UNITED STATES
SECURITIES AND EXCHANGE COMMISSION
Washington, D.C. 20549
FORM 6-K
REPORT OF FOREIGN PRIVATE ISSUER
PURSUANT TO RULE 13a-16 OR 15d-16 UNDER
THE SECURITIES EXCHANGE ACT OF 1934
For the month of March 2011
EMPRESA DISTRIBUIDORA Y COMERCIALIZADORA NORTE S.A. (EDENOR)
(DISTRIBUTION AND MARKETING COMPANY OF THE NORTH )
(Translation of Registrant's Name Into English)
Argentina
(Jurisdiction of incorporation or organization)
Av. del Libertador 6363,
12th Floor,
City of Buenos Aires (A1428ARG),
Tel: 54-11-4346-5000
(Address of principal executive offices)
(Indicate by check mark whether the registrant files or will file annual reports under cover of Form 20-F or Form 40-F.)
Form 20-F X Form 40-F
(Indicate by check mark whether the registrant by furnishing the information contained in this form is also thereby furnishing the information to the Commission pursuant to Rule 12g3-2(b) under the Securities Exchange Act of 1934.)
Yes No X
(If "Yes" is marked, indicate below the file number assigned to the registrant in connection with Rule 12g3-2(b): 82- .)
![Edenor logo](https://capedge.com/proxy/6-K/0000903423-11-000125/edenorlogo.jpg)
Buenos Aires, March 4, 2011
Mr. President
Comisión Nacional de Valores
Mr. Alejandro Vanoli
S / D
Re: | Empresa Distribuidora y Comercializadora Norte S.A. (Edenor). Extract from Minutes of Meeting of the Audit Committee. Opinion on the Purchase of Assets. |
Dear Sirs:
I have the pleasure of addressing you in compliance with the applicable rules in order to enclose an extract from the Minutes of the Meeting of the Audit Committee No. 75, which was celebrated today on Av.
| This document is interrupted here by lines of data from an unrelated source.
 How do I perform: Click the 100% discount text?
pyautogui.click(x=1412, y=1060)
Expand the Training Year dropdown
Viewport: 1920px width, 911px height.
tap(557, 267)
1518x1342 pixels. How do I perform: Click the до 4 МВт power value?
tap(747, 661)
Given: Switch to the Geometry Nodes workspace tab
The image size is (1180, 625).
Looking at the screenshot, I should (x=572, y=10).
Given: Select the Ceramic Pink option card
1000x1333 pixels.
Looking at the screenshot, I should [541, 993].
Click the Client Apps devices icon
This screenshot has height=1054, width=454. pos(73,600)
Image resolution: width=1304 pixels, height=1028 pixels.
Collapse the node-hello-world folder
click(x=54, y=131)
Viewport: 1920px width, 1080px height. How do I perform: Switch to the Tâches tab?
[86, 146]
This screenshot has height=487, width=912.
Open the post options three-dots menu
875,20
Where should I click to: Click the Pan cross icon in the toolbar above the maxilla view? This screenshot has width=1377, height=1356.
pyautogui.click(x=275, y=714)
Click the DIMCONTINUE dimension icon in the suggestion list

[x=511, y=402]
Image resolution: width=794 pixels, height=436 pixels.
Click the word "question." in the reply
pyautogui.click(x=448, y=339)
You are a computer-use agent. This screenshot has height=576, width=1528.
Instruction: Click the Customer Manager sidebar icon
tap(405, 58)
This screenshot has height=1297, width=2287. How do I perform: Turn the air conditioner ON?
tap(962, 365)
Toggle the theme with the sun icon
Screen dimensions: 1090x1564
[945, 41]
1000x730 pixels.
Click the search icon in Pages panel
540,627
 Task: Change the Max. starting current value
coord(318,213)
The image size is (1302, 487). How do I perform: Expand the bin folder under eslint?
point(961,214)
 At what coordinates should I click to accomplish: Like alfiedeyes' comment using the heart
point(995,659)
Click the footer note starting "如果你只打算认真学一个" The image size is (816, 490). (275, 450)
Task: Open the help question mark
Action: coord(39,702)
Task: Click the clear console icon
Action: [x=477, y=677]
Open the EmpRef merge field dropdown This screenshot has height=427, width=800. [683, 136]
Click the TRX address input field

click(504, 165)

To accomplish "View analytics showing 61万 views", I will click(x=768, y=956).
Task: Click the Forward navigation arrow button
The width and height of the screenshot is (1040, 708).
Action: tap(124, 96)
Libertador 6363, 11th Floor, in the City of Buenos Aires, in connection with the offer made by Pampa Energía S.A. for the purchase of certain assets detailed on the first item of the agenda: (1) CONSIDERATION OF THE ACQUISITION OF CERTAIN ASSETS. OPINION OF THE COMMITTEE.
Sincerely,
María Belén Gabutti
EDENOR S.A.
Attorney-in-fact
Empresa Distribuidora y Comercializadora Norte Sociedad Anónima (Edenor S.A.)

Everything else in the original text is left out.